Expansão territorial e influência política

Segundo a polícia, Doca é protegido por homens armados em comunidades e reúne mais de 300 anotações criminais. Sob suas ordens, o CV teria tomado mais de 40 favelas do Rio nos últimos três anos. Já Marcinho VP, conforme investigações da polícia do Rio, usaria intermediários, como advogados e familiares, para orientar decisões internas da facção de dentro do sistema prisional.

Essas decisões envolveriam, segundo os investigadores, a definição de quem passa a controlar comunidades, quem perde espaço na hierarquia criminosa e como são distribuídos recursos da chamada “caixinha” do CV, descrita como uma espécie de sistema financeiro clandestino da organização.

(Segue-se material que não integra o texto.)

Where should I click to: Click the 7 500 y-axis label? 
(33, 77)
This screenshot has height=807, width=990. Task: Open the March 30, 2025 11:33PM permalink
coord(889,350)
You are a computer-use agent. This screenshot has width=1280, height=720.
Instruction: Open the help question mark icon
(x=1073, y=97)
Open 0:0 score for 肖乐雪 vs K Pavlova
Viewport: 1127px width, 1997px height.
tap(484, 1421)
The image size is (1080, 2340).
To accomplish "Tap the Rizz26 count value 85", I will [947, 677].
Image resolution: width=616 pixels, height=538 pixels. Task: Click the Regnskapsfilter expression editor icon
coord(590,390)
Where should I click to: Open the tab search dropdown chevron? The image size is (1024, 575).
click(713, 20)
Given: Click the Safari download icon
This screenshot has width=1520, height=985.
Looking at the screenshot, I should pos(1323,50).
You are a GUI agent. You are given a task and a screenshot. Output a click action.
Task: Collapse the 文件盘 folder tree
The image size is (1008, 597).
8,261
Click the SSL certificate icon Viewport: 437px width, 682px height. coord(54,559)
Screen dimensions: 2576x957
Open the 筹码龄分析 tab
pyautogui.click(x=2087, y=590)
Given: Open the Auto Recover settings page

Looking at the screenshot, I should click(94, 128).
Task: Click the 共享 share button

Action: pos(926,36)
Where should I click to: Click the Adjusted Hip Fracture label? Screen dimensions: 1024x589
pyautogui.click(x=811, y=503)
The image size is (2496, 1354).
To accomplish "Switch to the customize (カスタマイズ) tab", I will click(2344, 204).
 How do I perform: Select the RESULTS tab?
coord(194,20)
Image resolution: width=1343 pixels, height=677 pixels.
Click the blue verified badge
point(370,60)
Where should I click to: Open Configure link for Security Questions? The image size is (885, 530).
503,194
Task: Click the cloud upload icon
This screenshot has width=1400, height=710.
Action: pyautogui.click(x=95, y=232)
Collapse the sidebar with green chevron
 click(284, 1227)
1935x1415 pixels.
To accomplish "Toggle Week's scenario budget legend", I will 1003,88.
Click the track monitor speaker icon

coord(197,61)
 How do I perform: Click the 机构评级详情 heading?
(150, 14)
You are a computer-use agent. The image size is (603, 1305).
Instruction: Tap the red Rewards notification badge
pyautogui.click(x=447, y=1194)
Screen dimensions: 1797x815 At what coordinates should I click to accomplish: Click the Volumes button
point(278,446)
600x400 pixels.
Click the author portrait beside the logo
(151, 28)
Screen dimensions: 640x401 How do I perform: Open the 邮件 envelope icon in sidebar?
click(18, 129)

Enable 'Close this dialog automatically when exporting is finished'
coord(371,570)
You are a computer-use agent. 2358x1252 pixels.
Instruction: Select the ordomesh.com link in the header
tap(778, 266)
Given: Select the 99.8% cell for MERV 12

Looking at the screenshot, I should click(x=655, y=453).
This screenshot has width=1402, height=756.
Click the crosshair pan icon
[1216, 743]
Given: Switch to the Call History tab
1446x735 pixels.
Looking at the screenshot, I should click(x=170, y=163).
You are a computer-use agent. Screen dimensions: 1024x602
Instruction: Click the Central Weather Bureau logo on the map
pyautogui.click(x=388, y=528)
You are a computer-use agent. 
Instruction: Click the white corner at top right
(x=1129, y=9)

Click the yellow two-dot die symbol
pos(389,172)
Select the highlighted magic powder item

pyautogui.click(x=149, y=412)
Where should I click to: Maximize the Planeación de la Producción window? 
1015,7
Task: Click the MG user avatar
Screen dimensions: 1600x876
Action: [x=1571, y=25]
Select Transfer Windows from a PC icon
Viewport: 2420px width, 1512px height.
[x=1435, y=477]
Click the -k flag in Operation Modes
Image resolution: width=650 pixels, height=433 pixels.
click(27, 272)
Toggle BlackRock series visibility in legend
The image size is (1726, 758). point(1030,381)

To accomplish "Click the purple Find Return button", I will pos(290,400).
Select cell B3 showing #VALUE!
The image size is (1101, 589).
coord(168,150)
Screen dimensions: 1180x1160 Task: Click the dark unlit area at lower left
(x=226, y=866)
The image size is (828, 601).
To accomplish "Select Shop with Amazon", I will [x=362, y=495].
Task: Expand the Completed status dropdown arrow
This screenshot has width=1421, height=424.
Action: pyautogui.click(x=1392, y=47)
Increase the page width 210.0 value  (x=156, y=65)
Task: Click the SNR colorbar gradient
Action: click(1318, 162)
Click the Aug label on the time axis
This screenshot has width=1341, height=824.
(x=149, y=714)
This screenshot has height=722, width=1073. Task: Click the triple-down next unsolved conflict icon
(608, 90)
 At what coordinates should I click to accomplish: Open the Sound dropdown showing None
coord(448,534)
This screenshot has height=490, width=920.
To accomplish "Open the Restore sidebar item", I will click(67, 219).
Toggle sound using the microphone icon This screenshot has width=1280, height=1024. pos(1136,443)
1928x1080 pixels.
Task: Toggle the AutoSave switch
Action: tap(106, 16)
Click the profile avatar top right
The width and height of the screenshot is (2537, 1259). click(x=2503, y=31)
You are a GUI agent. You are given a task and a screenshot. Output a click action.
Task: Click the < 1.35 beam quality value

A investigação aponta que o Comando Vermelho ampliou sua atuação para além do tráfico de drogas e armas. Com domínio territorial armado, a facção passou a explorar atividades da economia formal, incluindo provedores de internet e operações ligadas a criptomoedas. Ao mesmo tempo, buscaria estabelecer relações em redes de poder.

Mensagens citam interesse em político

Um dos pontos destacados pela PF envolve uma troca de mensagens de 16 de janeiro de 2025. Na ocasião, o traficante Carlos Costa Neves, conhecido como Gardenal, teria enviado a Doca uma foto do deputado Roosevelt Barreto Barcelos, o Val Ceasa (PRD), no Palácio Guanabara, sede do governo do Rio.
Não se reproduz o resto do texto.